The program is part of a two-pronged project called “Science Teaching for English Learners – Leveraging Academic Rigor” or “Project STELLAR” for short. The first goal of the project is to develop a curriculum that will inspire students’ interest in urban ecology while they hone their writing skills. The project is supported by a $1.9 million grant from the U.S. Department of Education.
For the next two weeks, students will study the interdependence of humans and nature by investigating a creek area behind Culver City Middle School where local tree swallows are losing their traditional nesting places. The potential loss of the swallows, which survive on local insects, means increased use of pesticides by humans.

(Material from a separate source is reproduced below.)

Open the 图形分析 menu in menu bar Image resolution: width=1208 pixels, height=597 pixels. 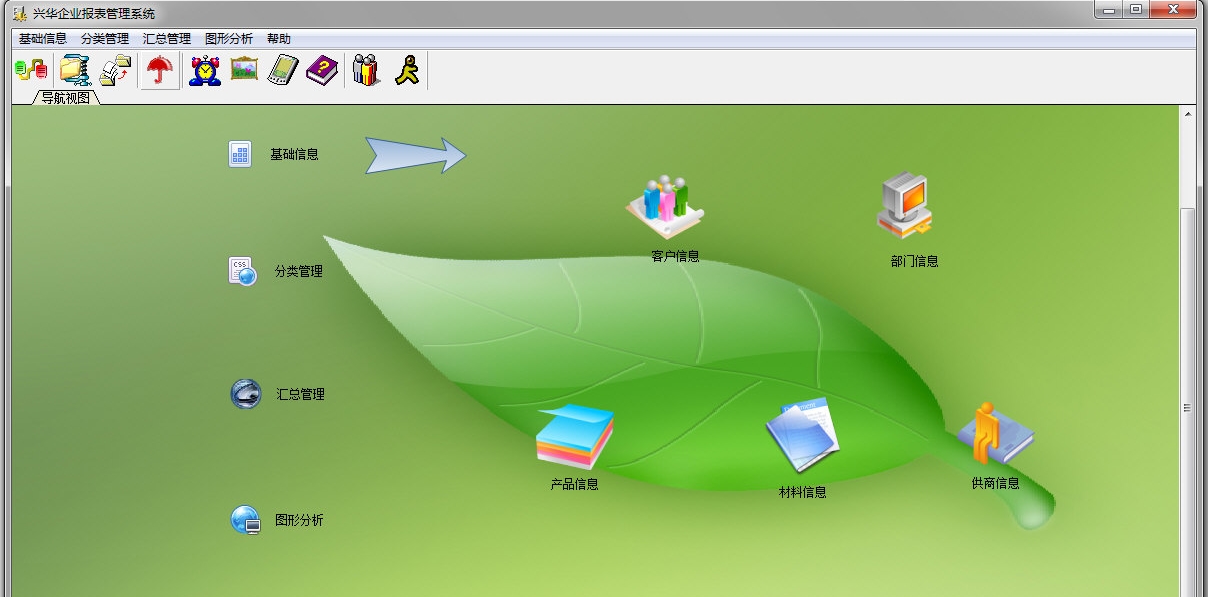coord(229,39)
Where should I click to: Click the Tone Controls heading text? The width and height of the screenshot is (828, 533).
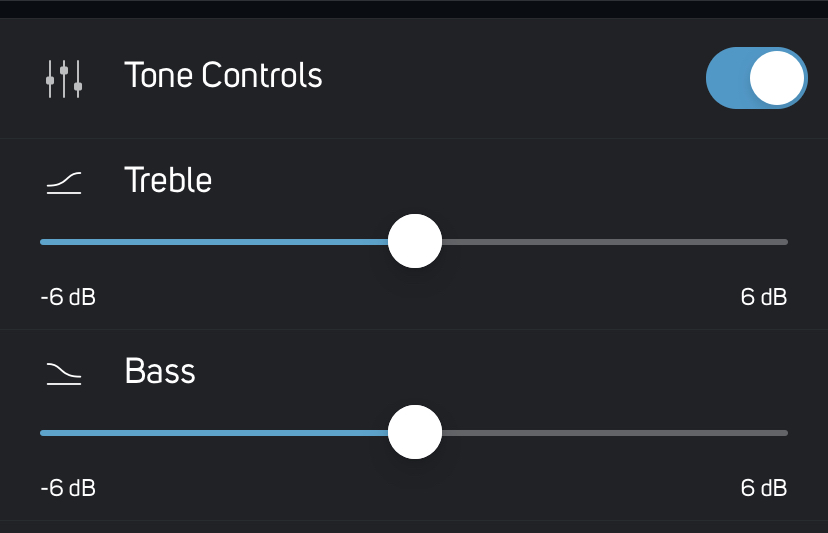tap(223, 74)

The young researchers will conduct field studies with binoculars, take notes, write reports and develop a public service video to inform the community about environmental impact of the shrinking swallow population.
The students in this pilot group are fourth- through eighth-grade students from the Wiseburn School District in Hawthorne, Lennox School District and the Culver City Unified School District.
In the other prong of the of the project, researchers will train about 150 teachers over the next five years in how to implement the program in other schools.
“This kind of program has never been done with this age group before,” said Magaly Lavadenz, principal investigator for the research and the director of LMU’s Center for Equity for English Learners, which received the grant.
“There is a national shortage of experts in science, technology, engineering and math and we have a talent pool of students who not only have the capacity to learn science, but can do it in dual languages,” Lavadenz said.
“Urban ecology is a perfect way to engage English language students because it is so accessible. You don’t have to go to a lab to do it. It’s right there in your own backyard and it’s engaging,” she said.